[Exercise brief]
Pull out every line of the records below that contains the string "Toggle", and copy each one as it appears.

Rows of pointing data
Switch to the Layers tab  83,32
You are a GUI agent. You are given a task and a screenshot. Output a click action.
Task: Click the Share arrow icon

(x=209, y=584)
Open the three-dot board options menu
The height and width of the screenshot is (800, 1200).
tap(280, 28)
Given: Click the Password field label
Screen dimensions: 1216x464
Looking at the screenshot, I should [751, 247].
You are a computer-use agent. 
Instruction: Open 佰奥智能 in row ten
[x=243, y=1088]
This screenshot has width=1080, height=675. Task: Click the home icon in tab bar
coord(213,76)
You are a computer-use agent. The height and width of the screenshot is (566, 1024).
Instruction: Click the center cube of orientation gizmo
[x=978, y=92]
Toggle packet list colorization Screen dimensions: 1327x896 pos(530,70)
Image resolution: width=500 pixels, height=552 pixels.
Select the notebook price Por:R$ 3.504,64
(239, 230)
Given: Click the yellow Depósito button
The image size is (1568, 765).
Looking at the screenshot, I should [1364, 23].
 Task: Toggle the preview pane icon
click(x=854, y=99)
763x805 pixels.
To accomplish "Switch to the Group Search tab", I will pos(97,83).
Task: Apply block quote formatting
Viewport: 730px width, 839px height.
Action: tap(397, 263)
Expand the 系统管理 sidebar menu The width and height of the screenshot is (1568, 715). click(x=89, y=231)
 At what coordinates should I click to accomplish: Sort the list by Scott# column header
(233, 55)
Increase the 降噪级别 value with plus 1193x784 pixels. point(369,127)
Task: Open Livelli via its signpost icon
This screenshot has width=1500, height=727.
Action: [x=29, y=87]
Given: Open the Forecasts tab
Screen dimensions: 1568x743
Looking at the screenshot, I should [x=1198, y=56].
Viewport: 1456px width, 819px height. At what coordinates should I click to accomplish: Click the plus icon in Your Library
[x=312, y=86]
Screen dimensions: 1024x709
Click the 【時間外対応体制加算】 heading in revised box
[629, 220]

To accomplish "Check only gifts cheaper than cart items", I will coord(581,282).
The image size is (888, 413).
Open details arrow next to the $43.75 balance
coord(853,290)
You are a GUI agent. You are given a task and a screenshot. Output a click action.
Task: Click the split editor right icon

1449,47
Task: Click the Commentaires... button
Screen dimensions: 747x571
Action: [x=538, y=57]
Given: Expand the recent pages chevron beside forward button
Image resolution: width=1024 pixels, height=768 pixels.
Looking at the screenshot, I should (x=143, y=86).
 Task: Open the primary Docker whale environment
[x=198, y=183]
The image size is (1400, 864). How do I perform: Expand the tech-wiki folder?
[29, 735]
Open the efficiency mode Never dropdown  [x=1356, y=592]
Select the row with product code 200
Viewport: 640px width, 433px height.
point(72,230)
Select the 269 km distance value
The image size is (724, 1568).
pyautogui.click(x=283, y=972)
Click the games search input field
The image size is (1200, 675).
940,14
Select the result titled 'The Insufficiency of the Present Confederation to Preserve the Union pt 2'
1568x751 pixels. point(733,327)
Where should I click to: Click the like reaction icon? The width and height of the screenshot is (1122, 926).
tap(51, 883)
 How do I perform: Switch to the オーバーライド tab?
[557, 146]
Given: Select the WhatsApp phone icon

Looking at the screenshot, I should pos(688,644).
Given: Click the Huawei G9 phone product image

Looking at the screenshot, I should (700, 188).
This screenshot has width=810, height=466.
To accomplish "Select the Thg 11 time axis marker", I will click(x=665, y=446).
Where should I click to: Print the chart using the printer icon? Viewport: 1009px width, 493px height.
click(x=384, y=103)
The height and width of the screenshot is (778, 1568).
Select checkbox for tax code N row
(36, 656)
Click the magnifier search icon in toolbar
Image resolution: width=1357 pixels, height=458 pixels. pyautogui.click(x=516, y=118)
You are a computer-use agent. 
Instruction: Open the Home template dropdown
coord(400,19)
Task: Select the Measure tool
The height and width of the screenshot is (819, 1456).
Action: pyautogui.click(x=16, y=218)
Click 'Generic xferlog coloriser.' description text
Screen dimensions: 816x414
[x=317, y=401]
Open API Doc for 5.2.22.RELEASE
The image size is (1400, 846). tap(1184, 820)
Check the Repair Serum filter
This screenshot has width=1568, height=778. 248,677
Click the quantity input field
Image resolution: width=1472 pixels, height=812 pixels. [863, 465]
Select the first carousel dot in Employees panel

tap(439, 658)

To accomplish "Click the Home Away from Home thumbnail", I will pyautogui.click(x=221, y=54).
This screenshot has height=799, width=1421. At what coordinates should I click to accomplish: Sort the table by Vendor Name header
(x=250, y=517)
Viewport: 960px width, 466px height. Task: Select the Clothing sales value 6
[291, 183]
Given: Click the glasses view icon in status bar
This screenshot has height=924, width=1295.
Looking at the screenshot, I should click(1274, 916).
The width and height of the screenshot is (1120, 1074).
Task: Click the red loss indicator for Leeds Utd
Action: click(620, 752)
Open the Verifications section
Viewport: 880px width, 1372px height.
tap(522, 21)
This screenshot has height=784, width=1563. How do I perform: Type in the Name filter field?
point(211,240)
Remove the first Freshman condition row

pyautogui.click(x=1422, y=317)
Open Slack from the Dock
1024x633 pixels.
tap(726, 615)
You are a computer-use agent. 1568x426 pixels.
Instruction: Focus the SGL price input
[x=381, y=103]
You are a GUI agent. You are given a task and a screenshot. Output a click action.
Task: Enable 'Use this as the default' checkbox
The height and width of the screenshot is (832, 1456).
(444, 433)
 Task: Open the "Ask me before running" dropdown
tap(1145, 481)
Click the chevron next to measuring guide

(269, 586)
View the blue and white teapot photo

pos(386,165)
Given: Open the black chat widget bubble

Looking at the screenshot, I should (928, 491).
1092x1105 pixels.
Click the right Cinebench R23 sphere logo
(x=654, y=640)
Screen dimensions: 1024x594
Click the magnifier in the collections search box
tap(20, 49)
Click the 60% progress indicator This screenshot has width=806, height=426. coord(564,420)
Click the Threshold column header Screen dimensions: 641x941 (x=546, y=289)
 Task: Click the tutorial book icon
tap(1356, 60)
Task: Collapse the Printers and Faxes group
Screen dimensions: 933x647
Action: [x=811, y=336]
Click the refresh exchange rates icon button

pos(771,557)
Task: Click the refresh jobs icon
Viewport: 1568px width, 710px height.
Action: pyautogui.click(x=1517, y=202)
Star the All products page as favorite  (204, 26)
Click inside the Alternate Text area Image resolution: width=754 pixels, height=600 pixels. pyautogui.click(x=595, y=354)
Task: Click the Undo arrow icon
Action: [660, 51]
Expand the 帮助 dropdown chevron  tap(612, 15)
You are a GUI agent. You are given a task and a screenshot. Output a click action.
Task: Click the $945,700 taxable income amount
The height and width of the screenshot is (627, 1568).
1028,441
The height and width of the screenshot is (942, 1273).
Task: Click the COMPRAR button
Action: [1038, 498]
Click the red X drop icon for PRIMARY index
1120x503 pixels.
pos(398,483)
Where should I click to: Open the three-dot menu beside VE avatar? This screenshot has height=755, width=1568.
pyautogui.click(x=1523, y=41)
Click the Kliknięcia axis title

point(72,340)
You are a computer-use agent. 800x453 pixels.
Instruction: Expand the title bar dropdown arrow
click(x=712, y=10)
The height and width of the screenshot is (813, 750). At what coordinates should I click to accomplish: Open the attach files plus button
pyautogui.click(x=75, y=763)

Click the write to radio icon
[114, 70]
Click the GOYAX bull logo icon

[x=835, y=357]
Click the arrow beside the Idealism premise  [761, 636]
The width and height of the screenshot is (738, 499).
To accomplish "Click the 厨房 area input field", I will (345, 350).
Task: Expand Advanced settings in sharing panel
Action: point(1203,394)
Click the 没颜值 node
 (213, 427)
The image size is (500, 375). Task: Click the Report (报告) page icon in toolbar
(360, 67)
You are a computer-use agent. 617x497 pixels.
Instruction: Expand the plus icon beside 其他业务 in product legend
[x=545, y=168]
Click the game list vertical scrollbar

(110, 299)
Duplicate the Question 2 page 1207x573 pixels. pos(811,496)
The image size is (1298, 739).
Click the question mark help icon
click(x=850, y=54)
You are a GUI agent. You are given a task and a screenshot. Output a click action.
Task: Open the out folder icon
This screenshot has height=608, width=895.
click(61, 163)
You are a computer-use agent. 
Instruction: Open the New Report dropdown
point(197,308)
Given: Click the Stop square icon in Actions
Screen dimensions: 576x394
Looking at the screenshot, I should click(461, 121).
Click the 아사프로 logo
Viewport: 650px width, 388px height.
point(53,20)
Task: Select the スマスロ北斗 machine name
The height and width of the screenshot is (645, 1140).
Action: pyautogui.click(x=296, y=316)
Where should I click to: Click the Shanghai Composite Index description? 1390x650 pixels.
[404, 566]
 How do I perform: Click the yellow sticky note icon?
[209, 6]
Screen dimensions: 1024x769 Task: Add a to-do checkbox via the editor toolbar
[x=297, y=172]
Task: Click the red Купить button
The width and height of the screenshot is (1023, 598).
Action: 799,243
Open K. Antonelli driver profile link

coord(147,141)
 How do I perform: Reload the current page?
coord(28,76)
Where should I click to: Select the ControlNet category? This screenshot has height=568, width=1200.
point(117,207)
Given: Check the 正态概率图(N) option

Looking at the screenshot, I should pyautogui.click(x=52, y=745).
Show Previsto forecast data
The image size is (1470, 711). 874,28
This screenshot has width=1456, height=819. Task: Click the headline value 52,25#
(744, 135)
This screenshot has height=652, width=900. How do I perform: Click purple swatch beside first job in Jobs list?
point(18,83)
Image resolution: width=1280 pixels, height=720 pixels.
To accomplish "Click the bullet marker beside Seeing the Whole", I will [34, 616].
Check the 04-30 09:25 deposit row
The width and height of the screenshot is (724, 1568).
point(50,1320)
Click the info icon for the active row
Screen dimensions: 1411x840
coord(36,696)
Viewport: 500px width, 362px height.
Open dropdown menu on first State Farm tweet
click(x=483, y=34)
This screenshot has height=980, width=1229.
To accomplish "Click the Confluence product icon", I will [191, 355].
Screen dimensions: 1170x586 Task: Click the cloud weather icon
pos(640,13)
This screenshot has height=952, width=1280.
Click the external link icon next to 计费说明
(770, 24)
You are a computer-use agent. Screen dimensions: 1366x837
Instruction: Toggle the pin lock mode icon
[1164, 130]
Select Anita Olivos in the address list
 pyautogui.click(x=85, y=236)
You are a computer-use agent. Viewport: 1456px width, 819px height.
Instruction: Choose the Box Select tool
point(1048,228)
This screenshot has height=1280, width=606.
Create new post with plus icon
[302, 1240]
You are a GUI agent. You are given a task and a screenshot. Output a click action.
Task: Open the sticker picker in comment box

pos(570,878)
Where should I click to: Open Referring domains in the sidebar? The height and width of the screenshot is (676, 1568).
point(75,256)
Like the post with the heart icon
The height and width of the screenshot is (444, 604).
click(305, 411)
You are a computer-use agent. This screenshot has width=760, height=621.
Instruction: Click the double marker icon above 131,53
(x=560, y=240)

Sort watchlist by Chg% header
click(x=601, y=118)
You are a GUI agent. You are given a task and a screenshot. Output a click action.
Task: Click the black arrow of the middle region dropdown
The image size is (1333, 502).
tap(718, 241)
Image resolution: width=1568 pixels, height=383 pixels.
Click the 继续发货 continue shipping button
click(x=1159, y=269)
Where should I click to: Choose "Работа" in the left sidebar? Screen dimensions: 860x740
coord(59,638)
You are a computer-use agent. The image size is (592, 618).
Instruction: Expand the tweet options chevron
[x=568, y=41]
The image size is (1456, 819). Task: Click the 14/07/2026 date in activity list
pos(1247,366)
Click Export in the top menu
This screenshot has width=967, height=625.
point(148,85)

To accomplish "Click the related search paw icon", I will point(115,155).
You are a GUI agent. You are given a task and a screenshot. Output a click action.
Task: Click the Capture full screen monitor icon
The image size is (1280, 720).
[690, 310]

[Correct result]
Toggle packet list colorization Screen dimensions: 1327x896 pos(530,70)
 Task: Toggle the preview pane icon
Instruction: Toggle the pin lock mode icon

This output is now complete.